__WHAT YOU ARE ASKED TO DO__. From the data below, repeat exactly the lines from the line with "info@umstuning.com (1065, 1216)" to the line with "News Archives (293, 229)", both included.

__ENTRIES SUPPLIED__.
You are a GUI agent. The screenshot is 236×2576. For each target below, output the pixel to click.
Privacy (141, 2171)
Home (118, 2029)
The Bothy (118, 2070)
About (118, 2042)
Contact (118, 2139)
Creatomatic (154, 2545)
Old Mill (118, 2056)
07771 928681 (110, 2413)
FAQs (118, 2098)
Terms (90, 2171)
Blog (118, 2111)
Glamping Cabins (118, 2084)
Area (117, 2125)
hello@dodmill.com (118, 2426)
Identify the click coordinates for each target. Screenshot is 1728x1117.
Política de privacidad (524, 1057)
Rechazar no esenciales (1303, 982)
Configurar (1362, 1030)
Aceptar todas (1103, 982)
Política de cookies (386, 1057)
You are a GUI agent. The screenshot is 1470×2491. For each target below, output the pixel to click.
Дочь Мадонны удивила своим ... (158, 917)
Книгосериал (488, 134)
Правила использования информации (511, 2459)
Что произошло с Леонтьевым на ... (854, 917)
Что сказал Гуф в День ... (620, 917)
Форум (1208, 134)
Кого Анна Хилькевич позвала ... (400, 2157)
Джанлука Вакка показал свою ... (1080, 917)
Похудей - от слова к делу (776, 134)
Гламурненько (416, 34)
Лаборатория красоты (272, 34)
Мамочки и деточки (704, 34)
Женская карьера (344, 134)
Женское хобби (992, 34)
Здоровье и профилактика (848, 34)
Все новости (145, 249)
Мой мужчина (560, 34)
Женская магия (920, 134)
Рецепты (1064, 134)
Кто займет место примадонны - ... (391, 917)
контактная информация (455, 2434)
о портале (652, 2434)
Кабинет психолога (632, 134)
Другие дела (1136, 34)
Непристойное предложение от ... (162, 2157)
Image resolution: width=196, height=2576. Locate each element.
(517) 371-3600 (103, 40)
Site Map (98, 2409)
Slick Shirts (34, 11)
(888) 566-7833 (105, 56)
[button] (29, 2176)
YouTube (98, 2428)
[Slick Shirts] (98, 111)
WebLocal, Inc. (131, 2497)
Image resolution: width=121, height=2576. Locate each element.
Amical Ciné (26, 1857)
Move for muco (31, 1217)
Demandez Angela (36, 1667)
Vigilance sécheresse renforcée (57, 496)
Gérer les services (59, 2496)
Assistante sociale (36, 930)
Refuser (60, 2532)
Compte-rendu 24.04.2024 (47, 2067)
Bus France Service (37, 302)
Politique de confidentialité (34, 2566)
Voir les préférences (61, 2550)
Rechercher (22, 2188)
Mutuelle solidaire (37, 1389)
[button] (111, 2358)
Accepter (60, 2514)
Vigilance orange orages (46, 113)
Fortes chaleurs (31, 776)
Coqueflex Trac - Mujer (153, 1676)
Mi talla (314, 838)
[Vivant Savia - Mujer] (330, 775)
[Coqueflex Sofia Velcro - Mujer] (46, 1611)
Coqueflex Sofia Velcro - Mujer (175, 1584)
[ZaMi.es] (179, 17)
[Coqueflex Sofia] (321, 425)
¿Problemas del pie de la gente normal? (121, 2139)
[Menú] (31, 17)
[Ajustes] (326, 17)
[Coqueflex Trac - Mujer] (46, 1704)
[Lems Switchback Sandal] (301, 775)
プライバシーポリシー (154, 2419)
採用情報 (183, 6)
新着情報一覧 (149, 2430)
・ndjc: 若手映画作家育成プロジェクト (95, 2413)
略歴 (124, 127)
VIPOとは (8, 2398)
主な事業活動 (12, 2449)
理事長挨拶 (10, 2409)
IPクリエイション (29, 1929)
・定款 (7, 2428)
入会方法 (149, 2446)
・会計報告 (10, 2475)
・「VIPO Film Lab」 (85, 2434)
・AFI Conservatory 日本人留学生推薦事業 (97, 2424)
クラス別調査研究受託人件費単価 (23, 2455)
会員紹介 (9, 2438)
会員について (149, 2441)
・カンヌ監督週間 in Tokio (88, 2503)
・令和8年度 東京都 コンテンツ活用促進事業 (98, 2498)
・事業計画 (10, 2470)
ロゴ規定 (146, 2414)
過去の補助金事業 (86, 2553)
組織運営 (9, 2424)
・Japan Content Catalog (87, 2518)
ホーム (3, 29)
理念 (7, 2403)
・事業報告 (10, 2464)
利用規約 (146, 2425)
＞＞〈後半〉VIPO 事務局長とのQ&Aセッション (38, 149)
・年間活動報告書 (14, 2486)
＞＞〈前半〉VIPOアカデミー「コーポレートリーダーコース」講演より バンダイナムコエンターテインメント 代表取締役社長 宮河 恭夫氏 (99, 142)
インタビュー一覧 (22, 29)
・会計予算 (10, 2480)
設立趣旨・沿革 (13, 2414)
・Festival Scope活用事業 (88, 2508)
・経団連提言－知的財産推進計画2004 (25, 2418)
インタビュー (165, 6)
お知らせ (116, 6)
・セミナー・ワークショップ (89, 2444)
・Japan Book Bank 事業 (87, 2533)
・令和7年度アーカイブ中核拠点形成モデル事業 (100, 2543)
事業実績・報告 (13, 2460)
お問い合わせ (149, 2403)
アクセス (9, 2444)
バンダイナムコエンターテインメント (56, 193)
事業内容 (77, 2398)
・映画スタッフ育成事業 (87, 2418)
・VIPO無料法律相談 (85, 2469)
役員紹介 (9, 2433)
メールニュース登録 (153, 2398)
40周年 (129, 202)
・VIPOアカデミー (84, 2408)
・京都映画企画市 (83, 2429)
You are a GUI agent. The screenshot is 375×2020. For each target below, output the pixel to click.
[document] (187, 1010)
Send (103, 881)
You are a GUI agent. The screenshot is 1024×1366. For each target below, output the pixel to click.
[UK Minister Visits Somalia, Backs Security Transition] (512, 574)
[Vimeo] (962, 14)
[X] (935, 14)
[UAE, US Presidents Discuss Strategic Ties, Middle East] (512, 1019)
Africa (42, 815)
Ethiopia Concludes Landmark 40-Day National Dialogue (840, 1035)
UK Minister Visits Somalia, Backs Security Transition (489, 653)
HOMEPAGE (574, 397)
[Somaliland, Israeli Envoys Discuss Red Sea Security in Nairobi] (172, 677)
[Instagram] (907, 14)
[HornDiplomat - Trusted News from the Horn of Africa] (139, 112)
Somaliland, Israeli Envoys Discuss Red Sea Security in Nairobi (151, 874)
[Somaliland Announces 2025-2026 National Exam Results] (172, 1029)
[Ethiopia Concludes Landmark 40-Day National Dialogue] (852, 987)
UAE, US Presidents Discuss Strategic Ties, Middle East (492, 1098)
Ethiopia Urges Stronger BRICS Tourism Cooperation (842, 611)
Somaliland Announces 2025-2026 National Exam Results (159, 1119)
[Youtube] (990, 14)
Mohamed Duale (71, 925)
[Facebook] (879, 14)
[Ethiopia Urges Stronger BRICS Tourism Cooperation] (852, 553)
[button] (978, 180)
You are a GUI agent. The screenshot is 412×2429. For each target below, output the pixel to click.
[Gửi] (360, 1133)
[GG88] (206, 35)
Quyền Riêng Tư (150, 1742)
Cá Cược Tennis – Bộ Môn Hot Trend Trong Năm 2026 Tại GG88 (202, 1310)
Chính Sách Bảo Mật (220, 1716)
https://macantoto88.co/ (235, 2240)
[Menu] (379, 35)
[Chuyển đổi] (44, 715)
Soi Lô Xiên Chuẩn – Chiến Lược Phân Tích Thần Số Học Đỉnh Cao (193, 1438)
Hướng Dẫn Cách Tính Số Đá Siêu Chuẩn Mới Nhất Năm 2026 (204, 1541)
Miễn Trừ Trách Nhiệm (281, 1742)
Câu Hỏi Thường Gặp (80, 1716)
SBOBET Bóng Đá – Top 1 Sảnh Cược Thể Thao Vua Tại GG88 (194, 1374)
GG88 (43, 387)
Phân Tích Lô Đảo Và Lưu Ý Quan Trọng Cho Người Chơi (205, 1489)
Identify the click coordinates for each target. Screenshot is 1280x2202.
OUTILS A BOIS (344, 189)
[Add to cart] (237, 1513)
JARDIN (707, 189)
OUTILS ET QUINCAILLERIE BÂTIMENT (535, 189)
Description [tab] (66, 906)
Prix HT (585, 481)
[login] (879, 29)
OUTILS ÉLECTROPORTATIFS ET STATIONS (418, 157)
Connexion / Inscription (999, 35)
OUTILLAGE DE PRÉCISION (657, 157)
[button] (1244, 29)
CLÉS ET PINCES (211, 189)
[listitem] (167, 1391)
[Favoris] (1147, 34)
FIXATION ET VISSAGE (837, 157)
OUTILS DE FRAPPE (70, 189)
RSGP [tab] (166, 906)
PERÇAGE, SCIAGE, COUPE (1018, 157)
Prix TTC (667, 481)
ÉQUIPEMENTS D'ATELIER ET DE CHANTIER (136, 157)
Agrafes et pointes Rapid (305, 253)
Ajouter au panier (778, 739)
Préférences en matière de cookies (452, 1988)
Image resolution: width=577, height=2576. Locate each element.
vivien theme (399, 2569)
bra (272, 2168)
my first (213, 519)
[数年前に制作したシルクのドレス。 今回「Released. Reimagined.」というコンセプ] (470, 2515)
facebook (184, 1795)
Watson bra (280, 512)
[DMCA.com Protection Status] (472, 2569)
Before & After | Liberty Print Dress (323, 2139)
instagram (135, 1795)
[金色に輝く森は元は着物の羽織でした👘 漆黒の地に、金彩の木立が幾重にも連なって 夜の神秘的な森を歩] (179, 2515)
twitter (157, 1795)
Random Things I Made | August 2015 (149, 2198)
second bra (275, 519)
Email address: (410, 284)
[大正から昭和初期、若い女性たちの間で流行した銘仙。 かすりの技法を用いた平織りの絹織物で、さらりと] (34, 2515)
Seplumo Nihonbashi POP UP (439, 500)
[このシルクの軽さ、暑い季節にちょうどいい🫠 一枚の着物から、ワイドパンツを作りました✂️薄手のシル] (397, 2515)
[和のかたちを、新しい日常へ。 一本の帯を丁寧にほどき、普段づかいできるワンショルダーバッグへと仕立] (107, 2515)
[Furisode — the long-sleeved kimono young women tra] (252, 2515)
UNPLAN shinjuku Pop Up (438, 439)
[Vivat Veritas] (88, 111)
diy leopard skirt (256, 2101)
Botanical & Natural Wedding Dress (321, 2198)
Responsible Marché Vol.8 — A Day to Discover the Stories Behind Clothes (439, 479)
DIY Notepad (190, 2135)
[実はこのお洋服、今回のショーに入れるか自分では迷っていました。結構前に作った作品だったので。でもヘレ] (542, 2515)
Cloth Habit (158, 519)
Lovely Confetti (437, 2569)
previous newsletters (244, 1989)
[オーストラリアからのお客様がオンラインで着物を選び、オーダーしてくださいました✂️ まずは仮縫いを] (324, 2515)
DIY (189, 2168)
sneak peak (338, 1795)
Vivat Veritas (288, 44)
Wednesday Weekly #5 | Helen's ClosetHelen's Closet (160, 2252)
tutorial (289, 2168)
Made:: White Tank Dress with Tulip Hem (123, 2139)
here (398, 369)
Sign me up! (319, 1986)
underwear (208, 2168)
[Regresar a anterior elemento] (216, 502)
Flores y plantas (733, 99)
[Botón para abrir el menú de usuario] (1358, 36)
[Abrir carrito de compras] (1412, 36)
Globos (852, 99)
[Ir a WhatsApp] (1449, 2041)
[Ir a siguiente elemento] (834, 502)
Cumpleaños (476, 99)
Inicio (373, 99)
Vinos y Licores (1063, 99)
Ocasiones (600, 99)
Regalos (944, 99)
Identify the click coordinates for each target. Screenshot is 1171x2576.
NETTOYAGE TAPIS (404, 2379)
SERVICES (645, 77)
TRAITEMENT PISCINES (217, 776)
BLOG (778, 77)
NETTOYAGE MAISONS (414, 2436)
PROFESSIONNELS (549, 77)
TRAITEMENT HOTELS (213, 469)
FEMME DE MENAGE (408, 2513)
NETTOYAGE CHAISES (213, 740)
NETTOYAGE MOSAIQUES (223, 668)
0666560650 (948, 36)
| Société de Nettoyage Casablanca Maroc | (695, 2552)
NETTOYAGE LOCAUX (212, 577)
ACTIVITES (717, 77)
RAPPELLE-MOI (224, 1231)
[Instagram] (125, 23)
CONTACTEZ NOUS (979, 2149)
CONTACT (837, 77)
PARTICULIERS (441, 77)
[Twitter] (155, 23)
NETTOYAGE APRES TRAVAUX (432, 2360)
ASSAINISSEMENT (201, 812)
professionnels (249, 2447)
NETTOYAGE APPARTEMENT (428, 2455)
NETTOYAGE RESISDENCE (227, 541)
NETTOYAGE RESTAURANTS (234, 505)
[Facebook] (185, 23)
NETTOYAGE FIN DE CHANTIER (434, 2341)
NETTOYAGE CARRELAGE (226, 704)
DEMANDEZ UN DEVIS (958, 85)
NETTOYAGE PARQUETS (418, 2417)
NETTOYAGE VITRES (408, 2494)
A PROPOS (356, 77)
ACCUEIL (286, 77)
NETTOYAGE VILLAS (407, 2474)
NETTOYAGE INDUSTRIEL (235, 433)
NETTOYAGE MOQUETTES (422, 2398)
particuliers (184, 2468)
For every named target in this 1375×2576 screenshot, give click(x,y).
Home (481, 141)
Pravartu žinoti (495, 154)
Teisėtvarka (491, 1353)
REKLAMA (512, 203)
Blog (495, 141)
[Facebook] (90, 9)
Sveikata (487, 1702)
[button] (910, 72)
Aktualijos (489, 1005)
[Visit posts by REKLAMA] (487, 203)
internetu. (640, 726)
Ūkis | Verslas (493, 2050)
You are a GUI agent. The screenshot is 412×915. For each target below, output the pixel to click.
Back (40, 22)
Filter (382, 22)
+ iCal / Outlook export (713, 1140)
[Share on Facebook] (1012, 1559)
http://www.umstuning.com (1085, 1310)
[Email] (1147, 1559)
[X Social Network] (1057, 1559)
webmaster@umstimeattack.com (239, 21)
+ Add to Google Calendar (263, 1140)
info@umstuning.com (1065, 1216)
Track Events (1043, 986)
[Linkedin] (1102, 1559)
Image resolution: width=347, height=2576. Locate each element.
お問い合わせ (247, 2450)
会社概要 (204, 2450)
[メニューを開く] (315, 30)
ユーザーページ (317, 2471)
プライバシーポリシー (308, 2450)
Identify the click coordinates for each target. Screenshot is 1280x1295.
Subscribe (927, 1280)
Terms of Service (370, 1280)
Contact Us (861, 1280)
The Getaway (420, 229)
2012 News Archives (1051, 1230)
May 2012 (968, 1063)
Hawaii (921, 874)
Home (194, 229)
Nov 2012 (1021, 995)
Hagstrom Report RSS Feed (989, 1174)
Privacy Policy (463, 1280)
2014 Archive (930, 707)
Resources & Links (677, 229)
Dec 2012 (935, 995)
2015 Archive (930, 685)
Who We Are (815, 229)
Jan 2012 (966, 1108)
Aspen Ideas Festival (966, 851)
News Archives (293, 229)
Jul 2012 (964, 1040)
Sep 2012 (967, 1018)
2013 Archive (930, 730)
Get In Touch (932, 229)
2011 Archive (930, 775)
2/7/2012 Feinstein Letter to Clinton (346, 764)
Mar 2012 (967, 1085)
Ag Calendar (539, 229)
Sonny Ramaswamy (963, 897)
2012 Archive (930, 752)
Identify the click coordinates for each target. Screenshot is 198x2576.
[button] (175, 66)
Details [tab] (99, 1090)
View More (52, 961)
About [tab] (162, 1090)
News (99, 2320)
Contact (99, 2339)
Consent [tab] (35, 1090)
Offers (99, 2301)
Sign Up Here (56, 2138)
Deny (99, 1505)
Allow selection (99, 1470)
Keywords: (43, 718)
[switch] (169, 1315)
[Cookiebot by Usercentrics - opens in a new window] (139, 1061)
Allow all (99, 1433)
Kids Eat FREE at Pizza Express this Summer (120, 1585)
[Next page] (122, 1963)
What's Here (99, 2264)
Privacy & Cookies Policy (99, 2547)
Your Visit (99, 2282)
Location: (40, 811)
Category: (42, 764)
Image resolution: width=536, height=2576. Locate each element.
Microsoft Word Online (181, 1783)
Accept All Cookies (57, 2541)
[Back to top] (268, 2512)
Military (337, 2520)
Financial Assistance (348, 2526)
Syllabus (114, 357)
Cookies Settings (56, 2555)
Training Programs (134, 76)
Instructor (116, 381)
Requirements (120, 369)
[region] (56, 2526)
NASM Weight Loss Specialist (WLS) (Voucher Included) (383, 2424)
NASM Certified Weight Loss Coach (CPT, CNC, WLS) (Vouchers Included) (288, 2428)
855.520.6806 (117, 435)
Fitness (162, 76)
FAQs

__TASK ANSWER__.
info@umstuning.com (1065, 1216)
Track Events (1043, 986)
[Linkedin] (1102, 1559)
Image resolution: width=347, height=2576. Locate each element.
お問い合わせ (247, 2450)
会社概要 (204, 2450)
[メニューを開く] (315, 30)
ユーザーページ (317, 2471)
プライバシーポリシー (308, 2450)
Identify the click coordinates for each target. Screenshot is 1280x1295.
Subscribe (927, 1280)
Terms of Service (370, 1280)
Contact Us (861, 1280)
The Getaway (420, 229)
2012 News Archives (1051, 1230)
May 2012 (968, 1063)
Hawaii (921, 874)
Home (194, 229)
Nov 2012 (1021, 995)
Hagstrom Report RSS Feed (989, 1174)
Privacy Policy (463, 1280)
2014 Archive (930, 707)
Resources & Links (677, 229)
Dec 2012 (935, 995)
2015 Archive (930, 685)
Who We Are (815, 229)
Jan 2012 (966, 1108)
Aspen Ideas Festival (966, 851)
News Archives (293, 229)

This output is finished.